As a result of differential compaction, the geometry of strata in a sedimentary basin changes continually during progressive burial. Shales and coals, in particular, undergo strong compaction relative to other lithologic units. A stratigraphic cross section constructed from present bed thicknesses may differ substantially from the cross section at the time of deposition. Therefore, decompaction study of cross sections helps stratigraphic correlation, especially in laterally intertonguing sequences of compressible and incompressible facies, and also helps define compaction-related structures.
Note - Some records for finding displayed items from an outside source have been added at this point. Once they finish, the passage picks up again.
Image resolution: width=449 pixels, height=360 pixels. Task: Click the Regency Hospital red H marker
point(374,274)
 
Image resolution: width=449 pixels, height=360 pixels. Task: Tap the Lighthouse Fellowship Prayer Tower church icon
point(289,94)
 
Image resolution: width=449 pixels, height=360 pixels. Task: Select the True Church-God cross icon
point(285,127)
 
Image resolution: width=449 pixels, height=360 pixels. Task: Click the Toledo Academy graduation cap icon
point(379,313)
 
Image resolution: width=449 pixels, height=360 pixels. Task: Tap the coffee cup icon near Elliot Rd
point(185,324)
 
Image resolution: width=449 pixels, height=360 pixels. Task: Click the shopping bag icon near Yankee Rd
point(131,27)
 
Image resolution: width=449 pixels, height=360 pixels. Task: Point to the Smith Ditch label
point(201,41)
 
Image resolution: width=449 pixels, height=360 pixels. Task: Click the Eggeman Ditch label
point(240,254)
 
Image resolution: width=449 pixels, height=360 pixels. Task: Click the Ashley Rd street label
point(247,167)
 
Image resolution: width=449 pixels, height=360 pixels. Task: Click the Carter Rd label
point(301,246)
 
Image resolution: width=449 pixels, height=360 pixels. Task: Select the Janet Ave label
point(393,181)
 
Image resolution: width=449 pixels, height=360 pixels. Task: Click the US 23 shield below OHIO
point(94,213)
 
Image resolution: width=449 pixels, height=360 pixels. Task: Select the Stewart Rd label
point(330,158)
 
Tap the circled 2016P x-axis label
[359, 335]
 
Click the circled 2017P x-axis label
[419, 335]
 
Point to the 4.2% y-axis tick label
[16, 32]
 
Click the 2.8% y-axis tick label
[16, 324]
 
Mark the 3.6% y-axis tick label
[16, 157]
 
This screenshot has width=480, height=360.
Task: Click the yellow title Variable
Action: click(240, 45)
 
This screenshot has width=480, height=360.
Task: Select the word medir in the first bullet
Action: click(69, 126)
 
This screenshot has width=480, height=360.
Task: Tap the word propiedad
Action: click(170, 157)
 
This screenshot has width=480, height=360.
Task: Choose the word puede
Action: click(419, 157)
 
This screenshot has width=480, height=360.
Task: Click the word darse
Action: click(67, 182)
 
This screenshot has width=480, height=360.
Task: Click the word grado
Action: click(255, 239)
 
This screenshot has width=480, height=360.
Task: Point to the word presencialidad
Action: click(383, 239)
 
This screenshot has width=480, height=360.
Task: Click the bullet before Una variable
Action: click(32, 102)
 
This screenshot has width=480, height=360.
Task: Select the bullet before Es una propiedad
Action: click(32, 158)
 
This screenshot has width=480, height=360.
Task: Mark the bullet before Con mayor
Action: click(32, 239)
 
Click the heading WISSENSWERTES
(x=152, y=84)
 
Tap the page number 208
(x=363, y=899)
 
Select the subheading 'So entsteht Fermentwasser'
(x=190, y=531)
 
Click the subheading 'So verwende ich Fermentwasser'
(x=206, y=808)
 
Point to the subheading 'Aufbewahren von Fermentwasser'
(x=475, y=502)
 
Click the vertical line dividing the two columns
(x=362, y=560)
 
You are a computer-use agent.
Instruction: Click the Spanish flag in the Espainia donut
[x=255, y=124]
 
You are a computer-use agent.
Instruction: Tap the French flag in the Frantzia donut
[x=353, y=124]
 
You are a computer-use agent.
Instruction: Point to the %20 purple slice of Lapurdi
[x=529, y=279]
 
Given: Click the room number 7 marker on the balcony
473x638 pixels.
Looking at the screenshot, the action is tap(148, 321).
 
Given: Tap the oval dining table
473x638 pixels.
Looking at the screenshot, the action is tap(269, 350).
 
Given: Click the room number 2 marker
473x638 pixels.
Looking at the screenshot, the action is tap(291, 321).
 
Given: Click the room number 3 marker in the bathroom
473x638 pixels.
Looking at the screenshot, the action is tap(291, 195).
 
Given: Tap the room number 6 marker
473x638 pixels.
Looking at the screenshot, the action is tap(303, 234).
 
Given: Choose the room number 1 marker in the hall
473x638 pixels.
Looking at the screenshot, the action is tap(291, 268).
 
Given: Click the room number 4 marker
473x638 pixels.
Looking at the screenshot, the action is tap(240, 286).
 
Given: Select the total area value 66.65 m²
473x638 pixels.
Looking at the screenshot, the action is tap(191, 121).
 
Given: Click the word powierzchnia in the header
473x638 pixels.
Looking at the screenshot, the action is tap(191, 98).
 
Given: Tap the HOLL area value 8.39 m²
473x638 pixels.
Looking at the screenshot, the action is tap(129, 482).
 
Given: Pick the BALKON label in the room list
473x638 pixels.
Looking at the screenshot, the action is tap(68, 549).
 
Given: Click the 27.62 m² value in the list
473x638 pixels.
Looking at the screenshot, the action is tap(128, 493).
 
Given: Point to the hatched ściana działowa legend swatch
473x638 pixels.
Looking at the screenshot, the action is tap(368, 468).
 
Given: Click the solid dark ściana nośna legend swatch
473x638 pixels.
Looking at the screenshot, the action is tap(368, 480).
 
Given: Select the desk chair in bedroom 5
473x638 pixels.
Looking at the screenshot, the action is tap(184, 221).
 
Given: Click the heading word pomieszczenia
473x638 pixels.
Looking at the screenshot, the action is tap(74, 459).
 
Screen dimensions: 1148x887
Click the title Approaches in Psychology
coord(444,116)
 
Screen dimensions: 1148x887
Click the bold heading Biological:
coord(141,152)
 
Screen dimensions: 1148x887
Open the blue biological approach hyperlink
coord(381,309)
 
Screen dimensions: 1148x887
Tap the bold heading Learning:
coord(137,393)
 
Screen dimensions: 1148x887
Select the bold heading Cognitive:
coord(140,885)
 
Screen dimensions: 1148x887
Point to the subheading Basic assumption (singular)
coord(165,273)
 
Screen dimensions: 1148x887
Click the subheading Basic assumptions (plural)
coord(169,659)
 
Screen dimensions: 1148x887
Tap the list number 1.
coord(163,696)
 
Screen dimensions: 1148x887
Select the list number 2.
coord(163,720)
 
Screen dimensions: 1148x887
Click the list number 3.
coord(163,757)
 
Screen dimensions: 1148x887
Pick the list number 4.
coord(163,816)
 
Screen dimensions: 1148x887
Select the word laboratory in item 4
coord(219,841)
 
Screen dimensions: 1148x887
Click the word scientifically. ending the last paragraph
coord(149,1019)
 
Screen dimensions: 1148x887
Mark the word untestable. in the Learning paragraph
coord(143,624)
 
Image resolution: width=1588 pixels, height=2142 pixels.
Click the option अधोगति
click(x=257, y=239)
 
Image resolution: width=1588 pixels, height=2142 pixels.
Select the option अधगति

The decompaction technique uses the porosity-depth curve of each lithology to calculate the thickness of each bed at a given burial depth; calculations and plotting are done by computer. The simplest way to visualize the technique is to consider that the stratigraphic section is moved up along the porosity-depth curve to any previous burial depth. When a bed reaches the surface, it is completely decompacted and recovers its maximum (initial) thickness. The decompaction technique may be difficult to apply where beds have undergone geopressuring or complex diagenesis.

Use of decompacted cross sections in Gulf Coast clastic sequences and in coal-bearing strata in Colorado results in more accurate and refined stratigraphic correlations. Precise correlation of sand, shale, and coal beds is economically significant, because the physical continuity of beds from one exploratory well to another is of the utmost importance in mining and petroleum geology.